Focusing on macroeconomic data and dubious international social rankings ("best places to live") based on the so-called "human development index" and similar "quality of life" metrics does not even begin to tell the true story of Sweden, the United States, or any other country. New institutional economists like me are aware that we cannot explain differences in economic outcomes without a bit of historical and cultural research.
Last year I read at Newgeography.com an article by two Scandinavian economists, Nima Sanandaji (president of the Swedish think tank Captus) and Robert Gidehag (president of the Swedish Taxpayer's Association). They recalled how one of their colleagues tried to tease Milton Friedman: "In Scandinavia we have no poverty." With his typical sense of humor, Friedman replied, "That's interesting, because in America among Scandinavians, we have no poverty either."
To those who are quick to attribute income equality and the long life spans of Sweden to the dominant tax-and-spend social democratic policies of the 20th century, Sanandaji and Gidehag point out that the country performed well in those two areas before the rise of the welfare state. A possible sociological explanation is "strong work ethic and high levels of trust and cooperation." Such cultural characteristics not only do not get stifled when Scandinavians immigrate to the supposedly inferior individualistic capitalism of the United States, they provide tremendous advantages. While poverty rates among Swedish Americans are the same as the poverty rates in Sweden itself, the vast majority of the descendents of those who moved from Scandinavia to our Midwest are doing spectacularly well.
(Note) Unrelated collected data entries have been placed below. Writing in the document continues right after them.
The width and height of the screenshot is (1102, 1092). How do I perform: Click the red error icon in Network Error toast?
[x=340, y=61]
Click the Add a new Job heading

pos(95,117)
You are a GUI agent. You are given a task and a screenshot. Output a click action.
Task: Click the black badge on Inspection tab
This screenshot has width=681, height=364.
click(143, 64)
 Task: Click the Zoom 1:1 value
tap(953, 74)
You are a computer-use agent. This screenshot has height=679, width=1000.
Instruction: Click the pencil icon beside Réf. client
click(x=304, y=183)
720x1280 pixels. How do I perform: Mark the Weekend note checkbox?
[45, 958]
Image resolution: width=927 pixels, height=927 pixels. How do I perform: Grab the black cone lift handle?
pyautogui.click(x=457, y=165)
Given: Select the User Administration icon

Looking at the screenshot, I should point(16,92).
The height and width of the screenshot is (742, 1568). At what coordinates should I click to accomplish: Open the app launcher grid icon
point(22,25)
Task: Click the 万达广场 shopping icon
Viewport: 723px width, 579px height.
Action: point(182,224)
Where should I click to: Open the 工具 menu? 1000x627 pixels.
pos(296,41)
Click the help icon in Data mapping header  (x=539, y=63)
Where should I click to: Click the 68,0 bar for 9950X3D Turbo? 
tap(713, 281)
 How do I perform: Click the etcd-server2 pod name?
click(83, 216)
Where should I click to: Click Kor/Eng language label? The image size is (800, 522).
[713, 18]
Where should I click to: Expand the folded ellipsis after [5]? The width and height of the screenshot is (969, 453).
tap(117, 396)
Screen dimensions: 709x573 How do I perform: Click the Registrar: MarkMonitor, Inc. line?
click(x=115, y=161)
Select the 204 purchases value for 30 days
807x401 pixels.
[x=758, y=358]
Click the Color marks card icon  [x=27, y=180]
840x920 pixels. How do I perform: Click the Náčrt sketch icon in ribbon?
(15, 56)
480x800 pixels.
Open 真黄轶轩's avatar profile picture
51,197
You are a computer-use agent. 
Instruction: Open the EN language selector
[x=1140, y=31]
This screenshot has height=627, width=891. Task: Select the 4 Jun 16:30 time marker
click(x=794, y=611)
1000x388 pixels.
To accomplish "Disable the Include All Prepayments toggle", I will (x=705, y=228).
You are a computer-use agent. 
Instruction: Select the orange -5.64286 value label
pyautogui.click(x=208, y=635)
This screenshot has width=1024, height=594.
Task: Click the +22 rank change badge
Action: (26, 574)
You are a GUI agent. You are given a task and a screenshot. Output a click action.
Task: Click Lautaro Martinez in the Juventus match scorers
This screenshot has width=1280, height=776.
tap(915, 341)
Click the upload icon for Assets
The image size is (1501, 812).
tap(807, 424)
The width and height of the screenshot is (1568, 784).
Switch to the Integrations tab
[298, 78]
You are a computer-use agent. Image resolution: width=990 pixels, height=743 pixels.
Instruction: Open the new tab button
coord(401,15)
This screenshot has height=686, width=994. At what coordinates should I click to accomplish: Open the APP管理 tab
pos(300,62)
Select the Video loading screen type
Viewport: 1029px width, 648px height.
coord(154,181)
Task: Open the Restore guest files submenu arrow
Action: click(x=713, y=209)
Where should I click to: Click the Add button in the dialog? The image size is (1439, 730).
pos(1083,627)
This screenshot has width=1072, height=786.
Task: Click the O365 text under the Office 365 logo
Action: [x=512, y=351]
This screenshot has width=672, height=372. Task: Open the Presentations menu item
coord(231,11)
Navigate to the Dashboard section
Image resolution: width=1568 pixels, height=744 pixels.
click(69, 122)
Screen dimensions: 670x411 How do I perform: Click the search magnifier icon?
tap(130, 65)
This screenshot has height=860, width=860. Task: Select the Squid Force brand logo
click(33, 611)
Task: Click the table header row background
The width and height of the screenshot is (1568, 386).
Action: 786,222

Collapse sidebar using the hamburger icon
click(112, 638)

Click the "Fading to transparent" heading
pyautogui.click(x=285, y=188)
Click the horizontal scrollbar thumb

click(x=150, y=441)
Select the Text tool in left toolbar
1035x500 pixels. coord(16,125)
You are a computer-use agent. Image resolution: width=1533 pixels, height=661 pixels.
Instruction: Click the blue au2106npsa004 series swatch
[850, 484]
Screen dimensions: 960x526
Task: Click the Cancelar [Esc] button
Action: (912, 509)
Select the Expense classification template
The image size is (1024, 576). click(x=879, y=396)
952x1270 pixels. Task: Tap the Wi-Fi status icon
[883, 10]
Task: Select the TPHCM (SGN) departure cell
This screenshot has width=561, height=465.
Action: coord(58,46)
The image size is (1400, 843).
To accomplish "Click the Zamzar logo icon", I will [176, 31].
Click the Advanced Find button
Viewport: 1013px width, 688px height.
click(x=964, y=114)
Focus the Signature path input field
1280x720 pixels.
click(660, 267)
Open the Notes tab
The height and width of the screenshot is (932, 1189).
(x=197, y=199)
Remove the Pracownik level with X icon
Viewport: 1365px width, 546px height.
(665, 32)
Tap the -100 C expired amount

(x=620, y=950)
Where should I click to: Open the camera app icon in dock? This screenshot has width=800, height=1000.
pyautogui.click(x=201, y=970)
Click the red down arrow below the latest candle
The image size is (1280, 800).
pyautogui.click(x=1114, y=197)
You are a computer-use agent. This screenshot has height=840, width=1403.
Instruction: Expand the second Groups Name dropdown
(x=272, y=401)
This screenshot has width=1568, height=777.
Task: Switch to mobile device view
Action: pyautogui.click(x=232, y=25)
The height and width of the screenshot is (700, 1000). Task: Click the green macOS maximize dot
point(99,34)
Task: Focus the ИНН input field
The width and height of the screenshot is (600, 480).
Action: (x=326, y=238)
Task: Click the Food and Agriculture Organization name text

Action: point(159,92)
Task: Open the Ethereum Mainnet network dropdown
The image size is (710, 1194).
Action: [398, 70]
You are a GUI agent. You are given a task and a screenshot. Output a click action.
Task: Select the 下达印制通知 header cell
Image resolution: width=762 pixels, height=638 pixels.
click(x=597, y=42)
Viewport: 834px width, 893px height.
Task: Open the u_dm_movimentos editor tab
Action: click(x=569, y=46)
According to Sanandaji and Gidehag, "If Americans with Swedish ancestry would form their own country their per capita GDP would be $56,900, more than $10,000 above the earnings of the average American."
The lessons are not too difficult to get-welfare is not the source of social strengths, it is the people's stock of physical, human, entrepreneurial, and social capital that can support a wasteful social democracy. Sanandaji and Gidehag's conclusion: "When it comes to economic policy and copying Swedish institutions, Americans are probably better off being inspired by Swedes in America, rather than Swedes in Sweden."